Vrouwen veel vaker zonder betaalde baan
Vrouwen tussen de vijftien en 65 jaar hadden vorig jaar twee keer zo vaak als mannen geen betaald werk. Dat meldt het CBS in de Emancipatiemonitor 2024. De betrokken vrouwen volgden op dat moment geen onderwijs en waren ook niet actief op zoek naar een betaalde baan. Volgens het CBS gold dit vorig jaar in deze leeftijdscategorie voor 17 procent van de vrouwen, tegen acht procent van de mannen.
Het CBS meldt dat een derde van alle niet-werkende vrouwen onder bepaalde voorwaarden wel betaald zou willen werken. De meest genoemde voorwaarden zijn een baan met de gewenste uren (17 procent), het (beter) kunnen afstemmen van de werktijden op het privéleven (15 procent) en een baan dichter bij huis (13 procent).
Ziekte of arbeidsongeschiktheid is de voornaamste reden voor het niet-werken, bij zowel vrouwen als mannen.
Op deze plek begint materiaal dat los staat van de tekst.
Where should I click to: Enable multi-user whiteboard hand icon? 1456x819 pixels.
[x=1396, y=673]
Dat was in 2023 bij 75 procent van de mannen en 55 procent van de vrouwen het geval. Van de werkende vrouwen werkte 65 procent in deeltijd: minder dan 35 uur per week. Bij mannen is dat 18 procent.
Gerelateerd
Tijdelijke subsidie om werknemers meer uren te laten werken
Werkgevers- en werknemersorganisaties, brancheorganisaties en O&O-fondsen kunnen van 13 januari tot en met 14 februari 2025 subsidie aanvragen voor projecten om...
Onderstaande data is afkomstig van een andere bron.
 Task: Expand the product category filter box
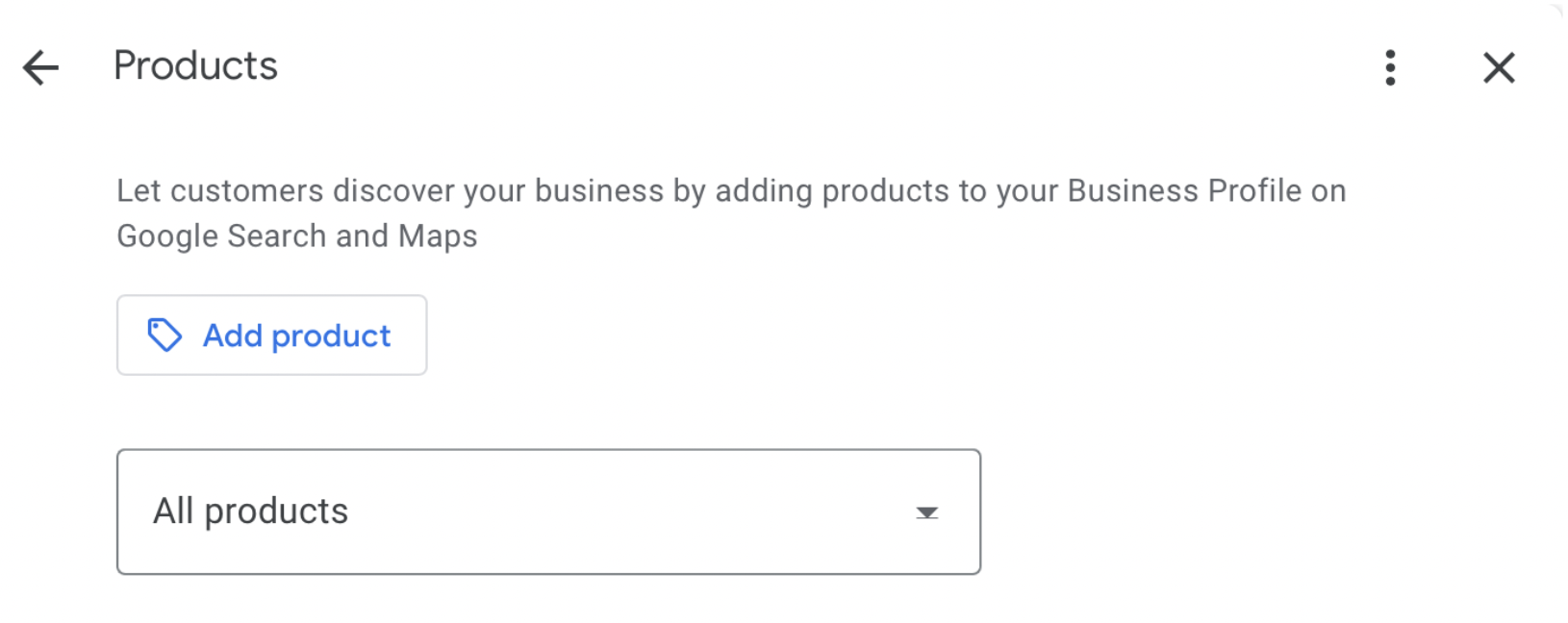click(x=548, y=511)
Helft werknemers vindt salaris niet passen bij hun waarde
Meer dan de helft (53 procent) van de werknemers in Nederland vindt het huidige salaris niet passen bij de mate waarop zij verantwoordelijkheid dragen, ervaring...
Detacheringsbureaus merken dat vraag afneemt
Detacheerders zien dat de vraag naar hun diensten blijft afnemen. De branche merkt dat bedrijven door geopolitieke spanningen en het economische klimaat terughoudender...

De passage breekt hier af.